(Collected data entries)
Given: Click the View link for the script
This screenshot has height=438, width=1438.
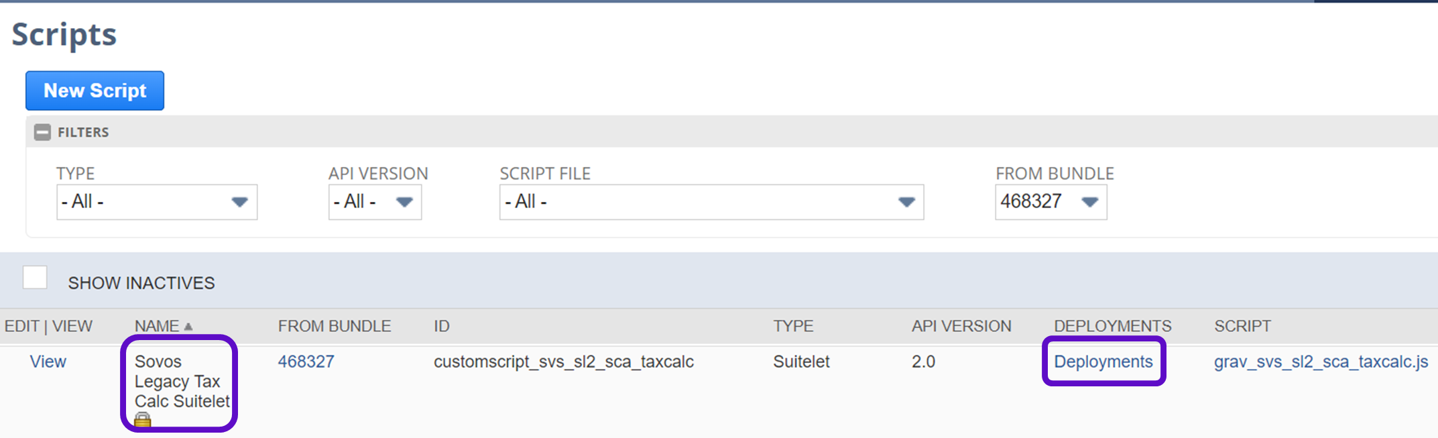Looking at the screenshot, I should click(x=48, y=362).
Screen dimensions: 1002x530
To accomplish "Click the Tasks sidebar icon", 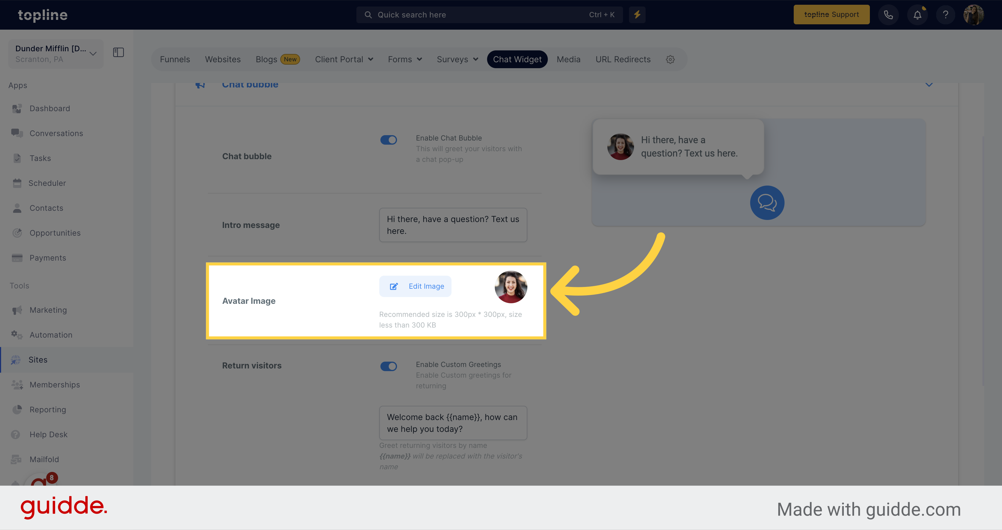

---

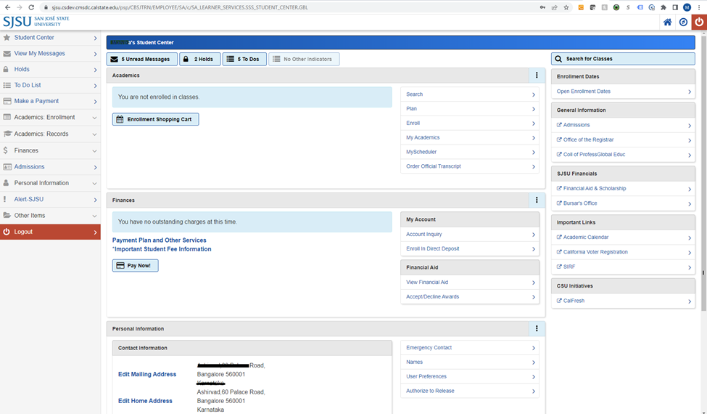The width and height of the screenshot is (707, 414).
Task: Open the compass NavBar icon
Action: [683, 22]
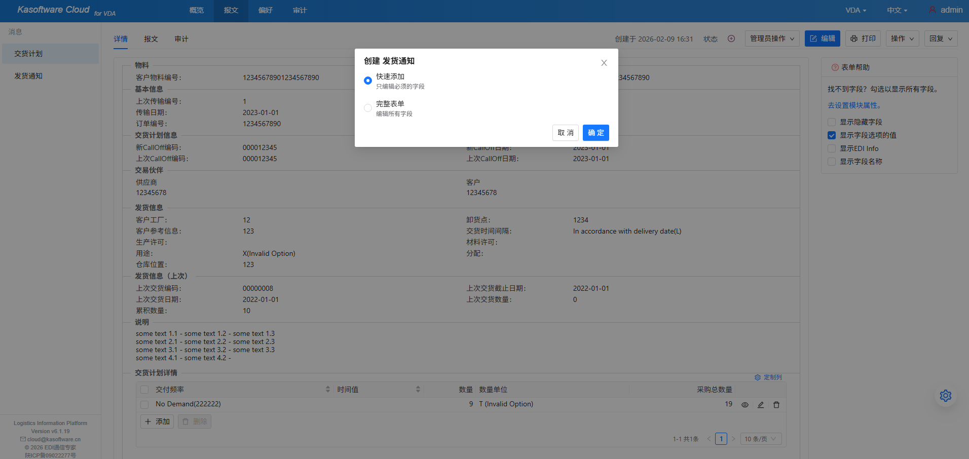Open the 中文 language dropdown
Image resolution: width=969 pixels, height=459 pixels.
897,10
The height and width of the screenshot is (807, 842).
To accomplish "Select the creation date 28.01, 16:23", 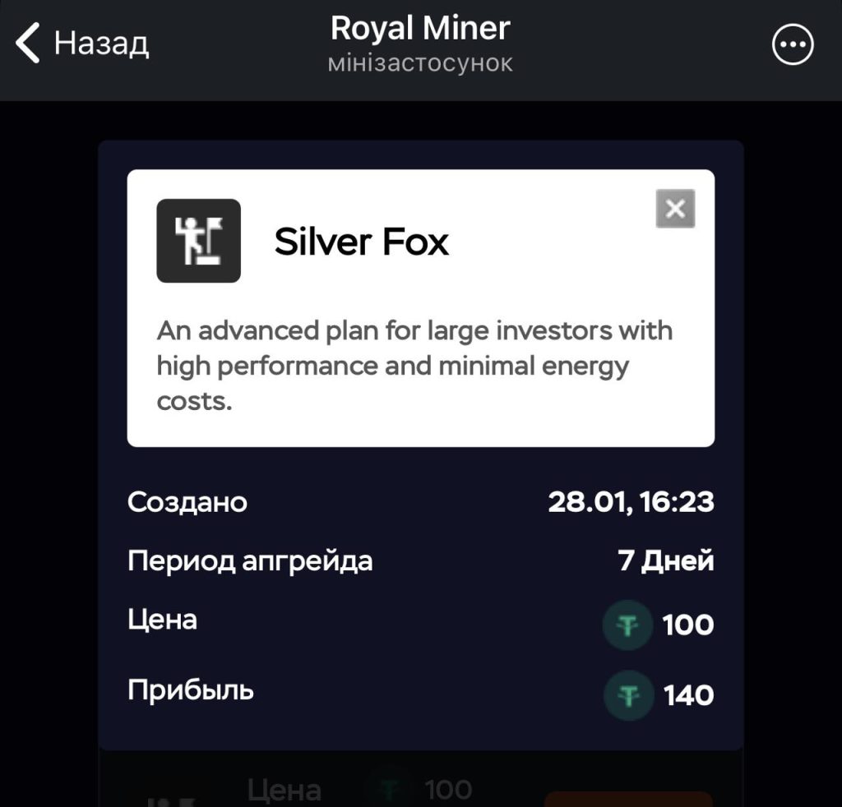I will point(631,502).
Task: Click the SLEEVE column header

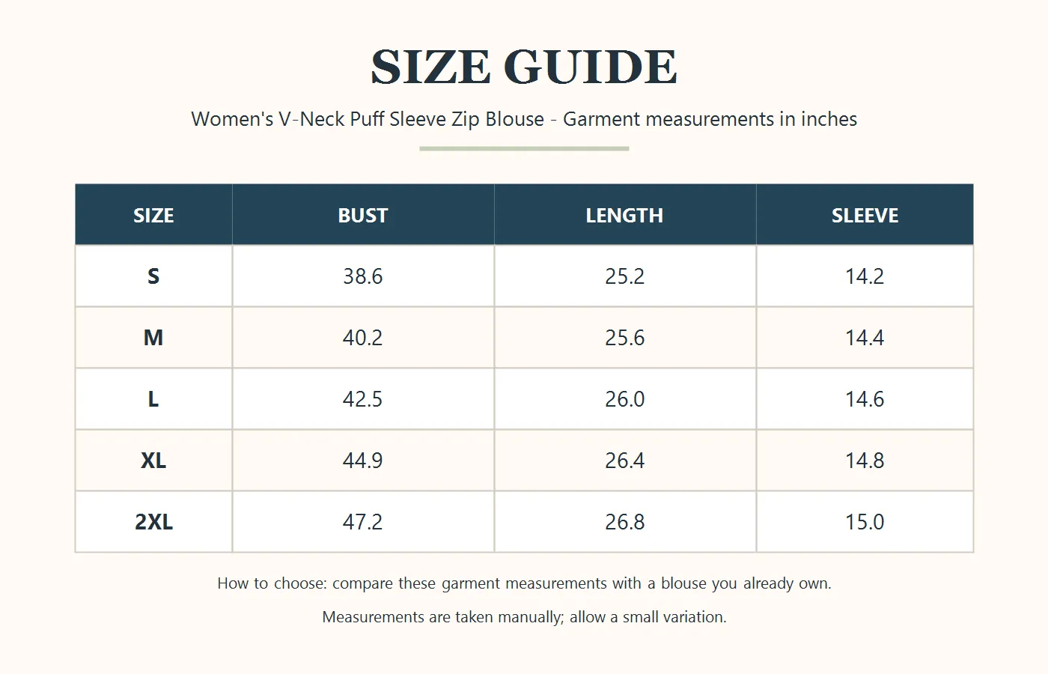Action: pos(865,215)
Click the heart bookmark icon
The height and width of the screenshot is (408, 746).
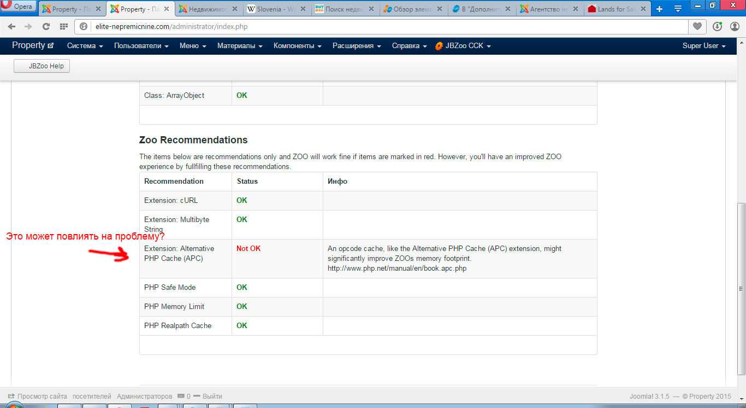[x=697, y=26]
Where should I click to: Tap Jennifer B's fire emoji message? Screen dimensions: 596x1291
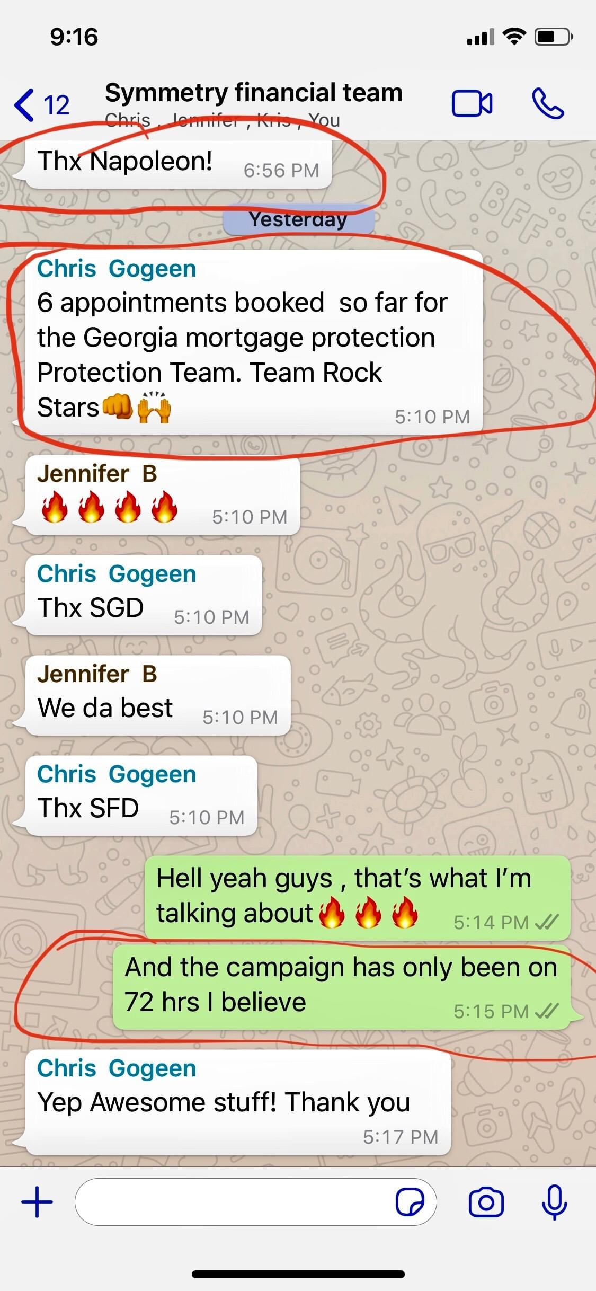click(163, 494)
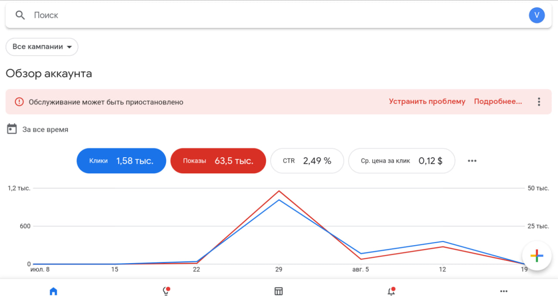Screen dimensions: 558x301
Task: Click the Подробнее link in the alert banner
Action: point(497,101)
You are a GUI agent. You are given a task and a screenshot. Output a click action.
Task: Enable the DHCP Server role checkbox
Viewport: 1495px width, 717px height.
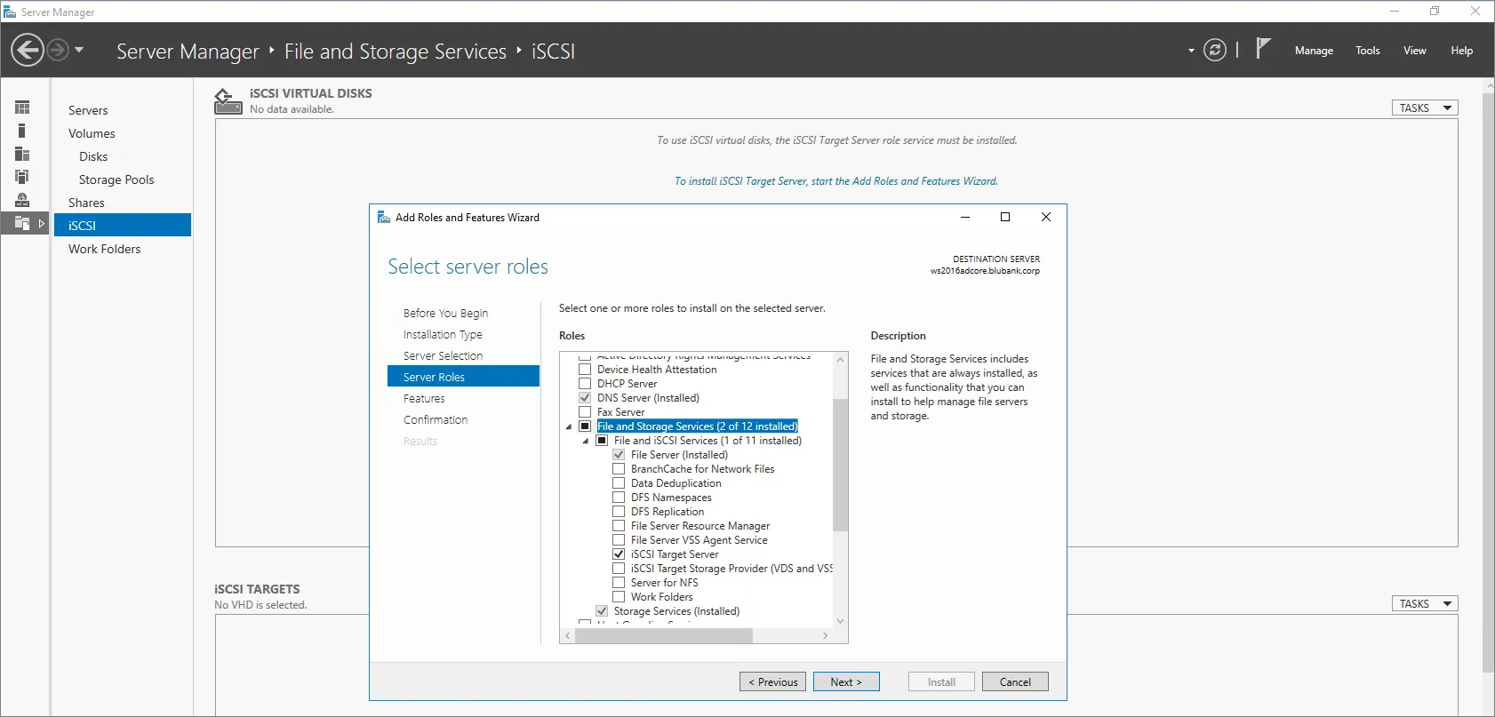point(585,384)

** Your instructions **
For the data above, set down exactly the lines from the line with "This screenshot has height=438, width=1438." to the line with "the Tasks sidebar", both included, leaving pictures out.

** Exercise response **
This screenshot has height=438, width=1438.
Looking at the screenshot, I should click(x=48, y=362).
Screen dimensions: 1002x530
To accomplish "Click the Tasks sidebar icon", 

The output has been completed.